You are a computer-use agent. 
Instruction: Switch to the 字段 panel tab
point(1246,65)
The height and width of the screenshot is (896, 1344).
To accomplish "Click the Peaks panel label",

#####

**Requirement**
When answering, write out each of the lines above exactly as given.

**Exercise answer**
You are a computer-use agent. 
Instruction: Switch to the 字段 panel tab
point(1246,65)
The height and width of the screenshot is (896, 1344).
To accomplish "Click the Peaks panel label",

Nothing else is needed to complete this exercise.